Adapting the manipulated variables of industrial processes on line in order to seek optimal operation forms the focus of this work. For optimizing the steady-state of a nonlinear dynamic system, one approach therein, termed the extremum seeking, transforms the optimization problem into a problem of controlling the gradient to zero. In the first part of the talk, several algorithms available for this class of problems will be reviewed and a simple algorithm using a local static approximation of the system to achieve an extremum seeking control will be proposed.
In the second part, we examine in more details the perturbation-based extremum seeking methods. For these methods the crucial problem of gradient estimation is addressed by using input perturbations. The gradient is computed from the correlation between the input and output variations and then pushed to zero. In other words, the perturbation method seeks an operating point (A) that provides zero correlation between the input and output variations at the given frequency. However, what is sought is the steady-state optimum (B) of a nonlinear dynamical system, where the static gain is zero.

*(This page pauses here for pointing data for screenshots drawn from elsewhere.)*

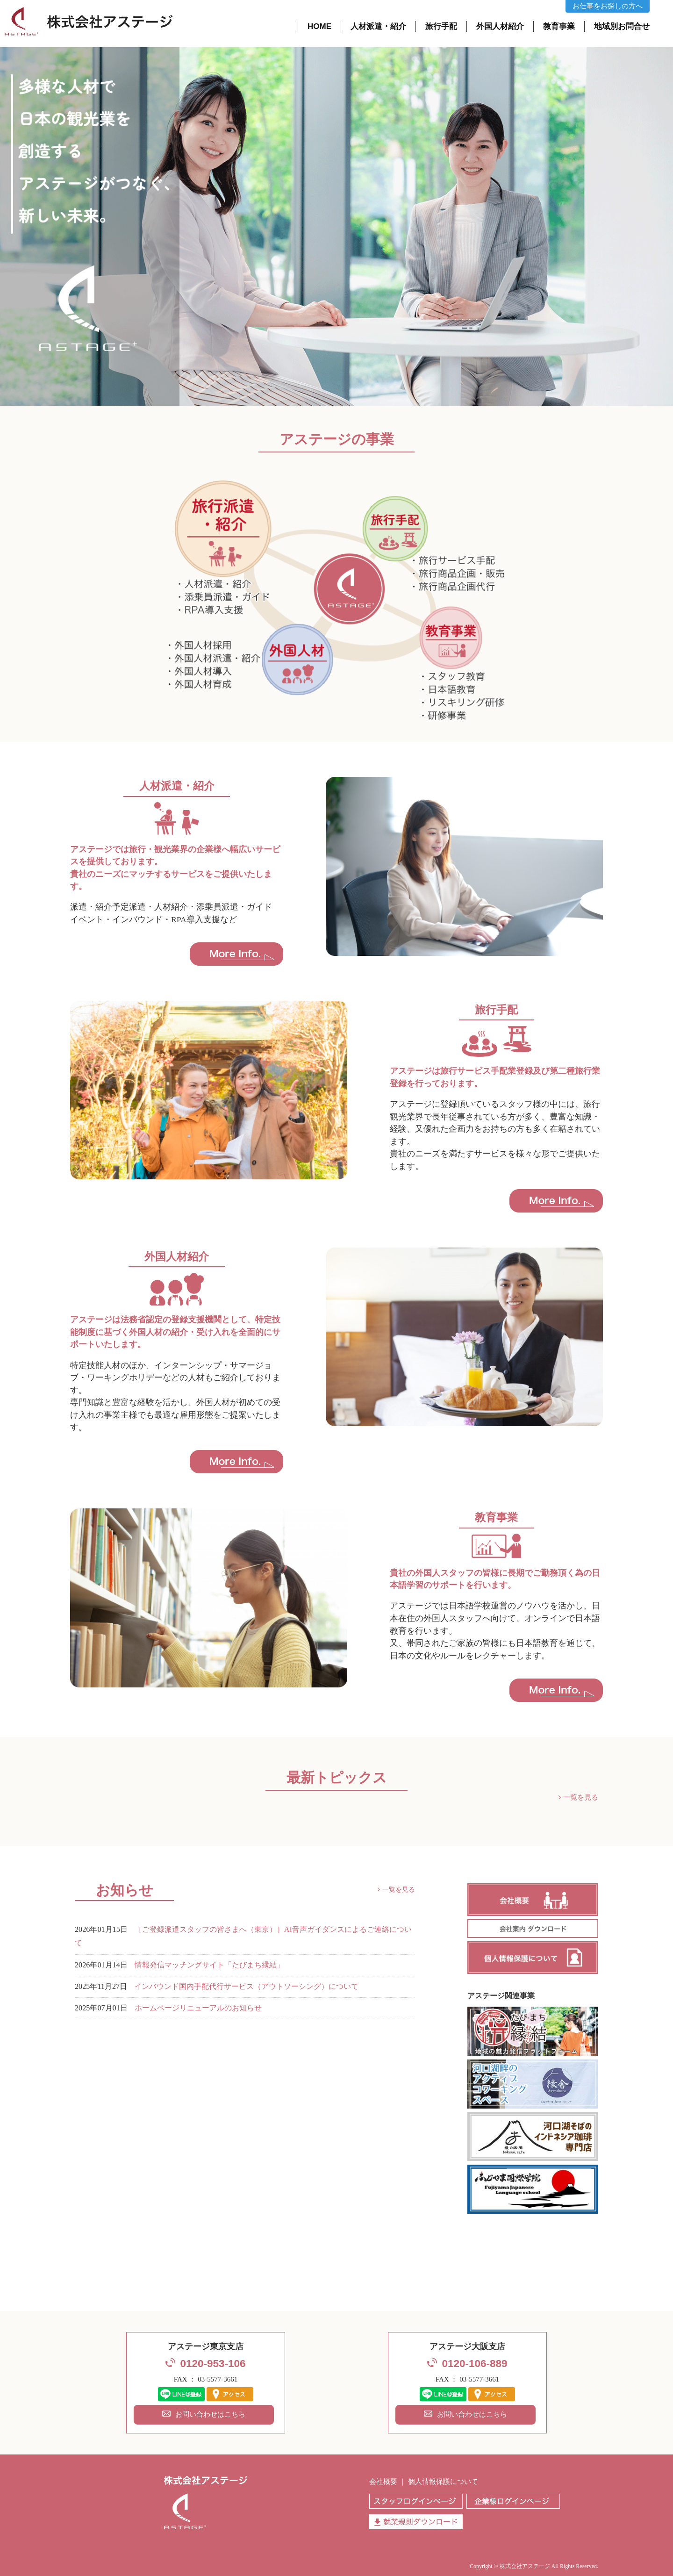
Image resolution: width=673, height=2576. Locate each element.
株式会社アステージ (525, 2566)
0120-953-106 (212, 2363)
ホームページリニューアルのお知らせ (198, 2008)
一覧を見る (580, 1797)
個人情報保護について (443, 2481)
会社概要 (383, 2481)
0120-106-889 (474, 2363)
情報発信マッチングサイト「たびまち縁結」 (209, 1965)
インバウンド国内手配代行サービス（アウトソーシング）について (246, 1986)
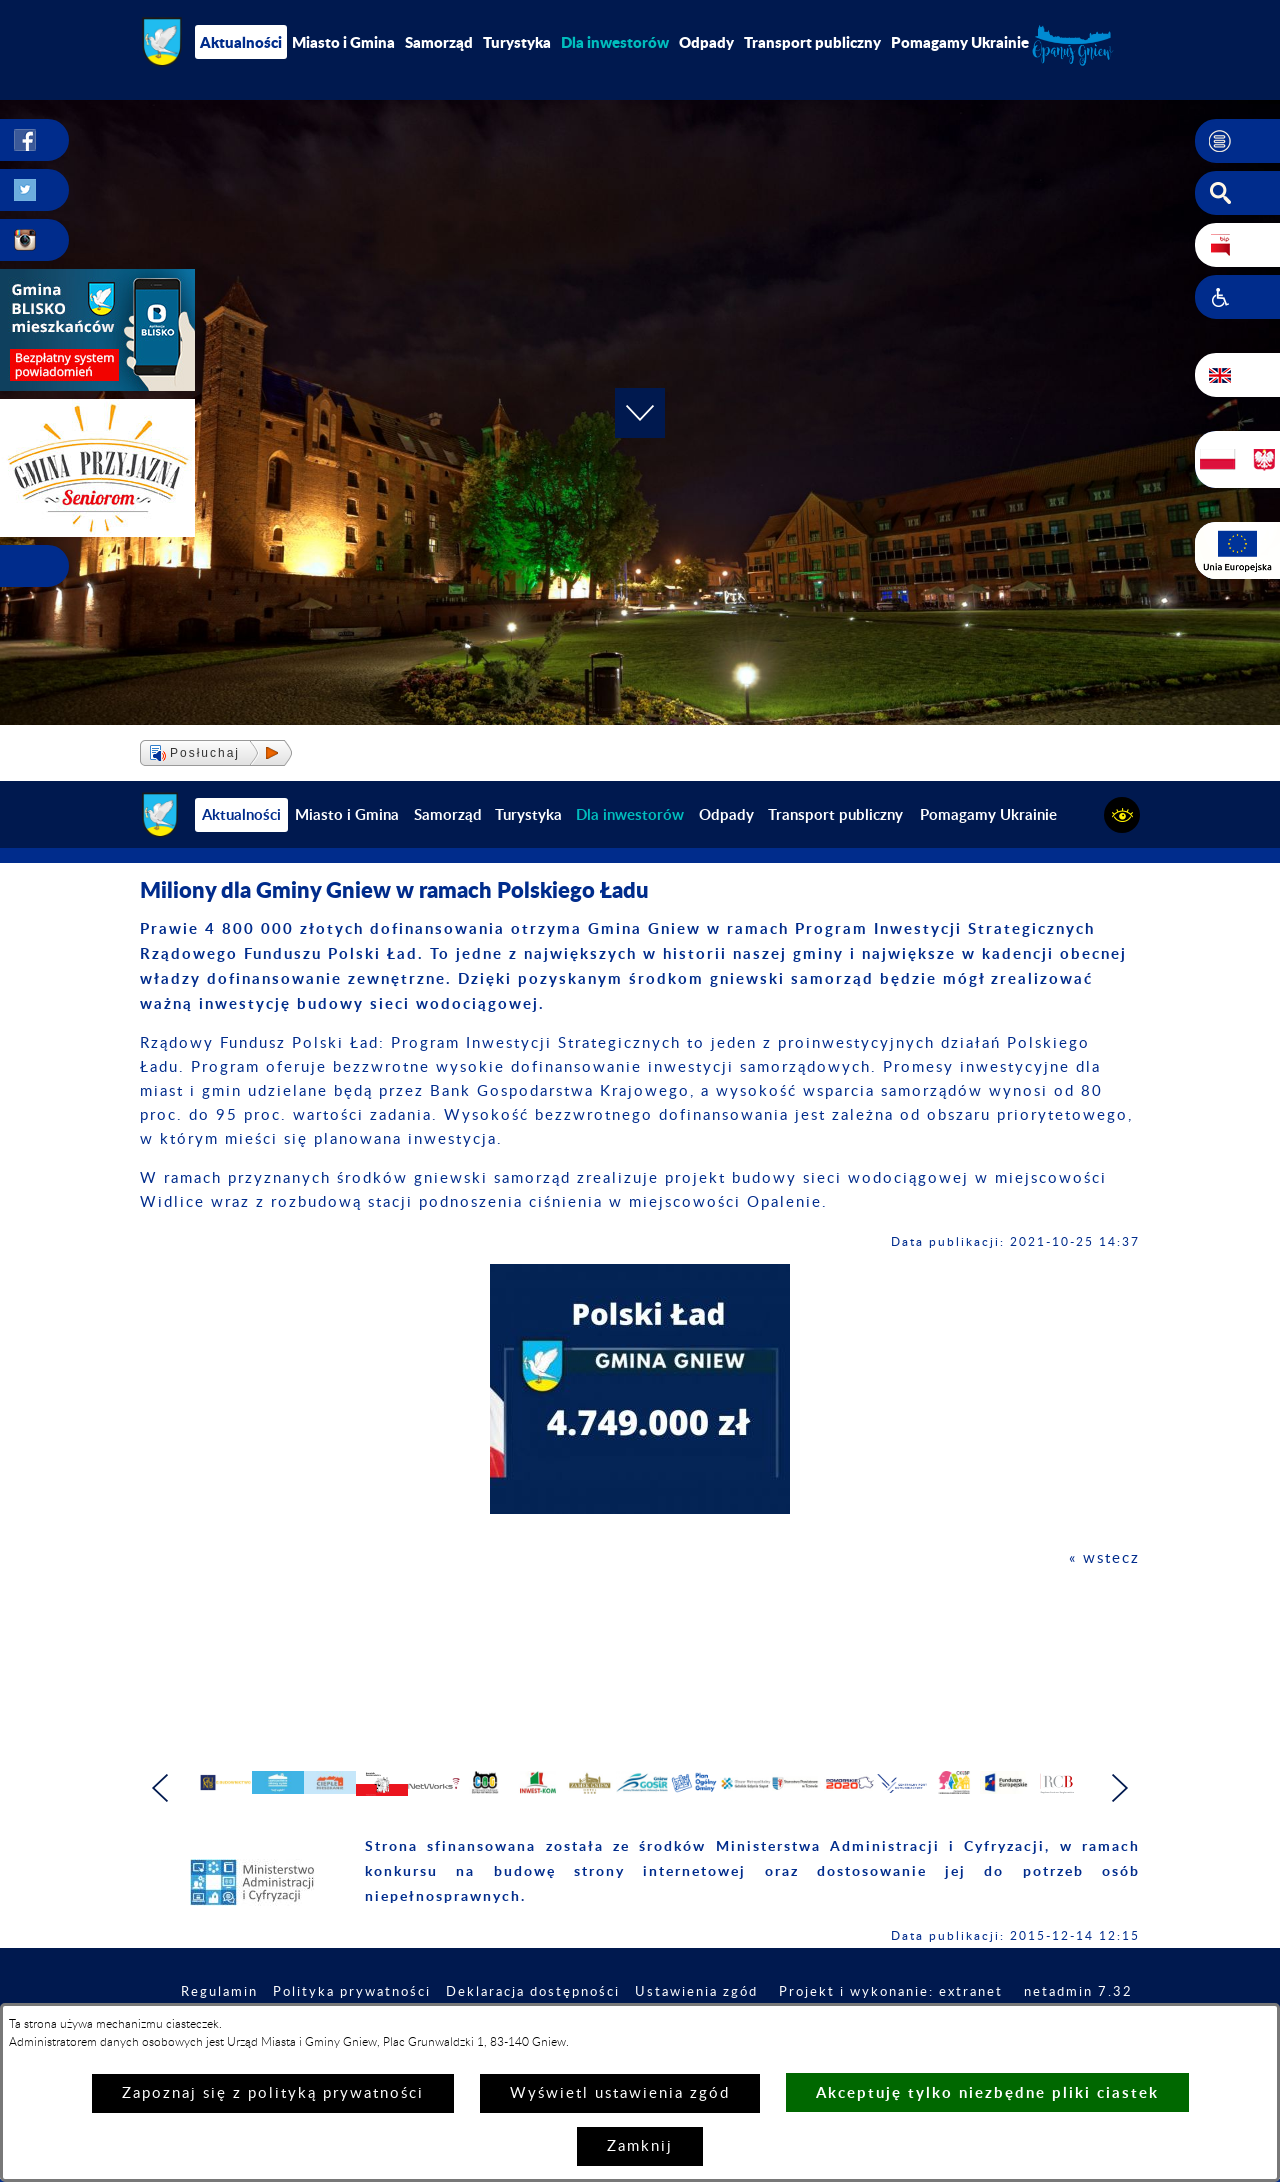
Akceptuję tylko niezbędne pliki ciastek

Though this approach is widely used, it is shown in the current work that these two operating points (A and B) do not necessarily match. The above methodology can lead to the optimum on the average (A = B) only when the linear transfer function obtained from the nonlinear system at the static optimum is identically zero. Otherwise, the algorithm converges, on the average, to a false solution and the error is proportional to the frequency of excitation. Simulation results on an isothermal continuous stirred tank reactor and a non-isothermal plug flow reactor are used to illustrate the concepts presented in this work.